ARTICLES

Treatment and Management of Periodontitis

The goal of periodontal treatment is to eliminate plaque, biofilm and calculus, from the tooth surface and establish an environment that can be maintained in health. Treatment of periodontitis can be non-surgical or surgical. The optimal treatment is based on the patient, site and systemic factors.

Non-Surgical Non-surgical treatment is the professional removal of supragingival and subgingival bacterial plaque or biofilm and calculus, which provides a biologically acceptable root surface, as well as patient adoption of a comprehensive daily plaque or biofilm control routine. Non-surgical therapy includes:

  • Patient education and oral hygiene instruction

  • Complete removal of supragingival calculus

  • Restoration or temporization of carious lesions

  • Treatment of areas where plaque and food debris can collect, including orthodontic treatment and removal of plaque retentive factors.

According to ADA clinical practice guidelines on non-surgical treatment, derived from a 2015 systematic review, scaling and root planing without adjuncts is the treatment of choice for patients who have periodontitis. The guidelines go on to endorse use of systemic sub-antimicrobial dose doxycycline along with scaling and root planing for patients with moderate-to-severe periodontitis. Specifically, the guidelines recommend oral doxycycline (20 mg twice a day) for 3 to 9 months following scaling and root planing for these patients. Patients often require several treatment sessions for complete debridement of the tooth surfaces. After scaling, root planing, and other adjunctive treatment approaches such as use of antibiotic therapy, the periodontal tissues require approximately 4 weeks to demonstrate optimal effects of nonsurgical therapy.

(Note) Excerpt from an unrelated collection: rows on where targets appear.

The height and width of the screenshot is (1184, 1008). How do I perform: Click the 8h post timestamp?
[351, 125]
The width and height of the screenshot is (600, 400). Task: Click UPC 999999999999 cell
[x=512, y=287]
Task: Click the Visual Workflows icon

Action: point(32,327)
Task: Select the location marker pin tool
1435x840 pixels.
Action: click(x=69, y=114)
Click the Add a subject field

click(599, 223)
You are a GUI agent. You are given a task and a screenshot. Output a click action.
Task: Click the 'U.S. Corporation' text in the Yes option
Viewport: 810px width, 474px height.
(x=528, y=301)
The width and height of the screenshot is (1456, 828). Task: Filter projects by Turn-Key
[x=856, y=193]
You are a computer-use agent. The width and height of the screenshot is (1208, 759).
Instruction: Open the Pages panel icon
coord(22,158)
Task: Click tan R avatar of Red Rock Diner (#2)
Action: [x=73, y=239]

Surgical Many moderate to advanced cases require surgical access to the root surface for root planing and reducing pocket depth, which will allow the patient to achieve successful home care. Surgical treatment entails:

  • Correction of anatomic conditions that predispose the patient to periodontitis, impair aesthetics, or impede placement of prosthetic appliances

  • Extraction of teeth that cannot be successfully treated

  • Placement of implants when teeth are lost

Surgical treatment options include:

  • Gum Graft Surgery: Gum graft surgery is intended to prevent further gingival (gum) recession and bone loss and to reduce sensitivity. During this procedure, tissue is taken from the palate or another donor source to cover exposed roots.

  • Periodontal Pocket Reduction Procedures: In this approach, gingival tissue is folded back to allow for removal of disease-causing bacteria, after which the tissue is sutured back in place. This is intended to allow gingival tissue to reattach to the bone.

  • Regenerative Procedures: These are procedures that are performed when there is bone destruction. Once again, the gingival tissue is folded back and the disease-causing bacteria are removed, after which membranes, bone grafts, or tissue-stimulating proteins are used to help promote regeneration of supporting periodontal tissues.

Maintenance A patient with gingivitis can revert to a state of health with a reduced periodontium, but due to the host-related disease susceptibility, a periodontitis patient remains a periodontitis patient, even following successful therapy, and requires life‐long supportive care to prevent recurrence of disease. Further, patients with more severe periodontitis Stage and Grade have been found to be more likely to experience disease recurrence and tooth loss without regular periodontal maintenance visits. Much of the literature agrees that, after non-surgical and/or surgical periodontal treatment, patients could benefit from more frequent visits, possibly every 3-6 months. These appointments could include a review of home oral hygiene behaviors, ascertainment of exposure to risk factors such as tobacco use, professional plaque removal, and subgingival debridement, as needed. Patients also could be assessed to determine if active therapy is needed to treat recurrent periodontal disease. Researchers generally agree the maintenance phase is key to allow for close monitoring of the attachment level and pocket depth along with the other clinical variables, such as bleeding, exudation, tooth mobility.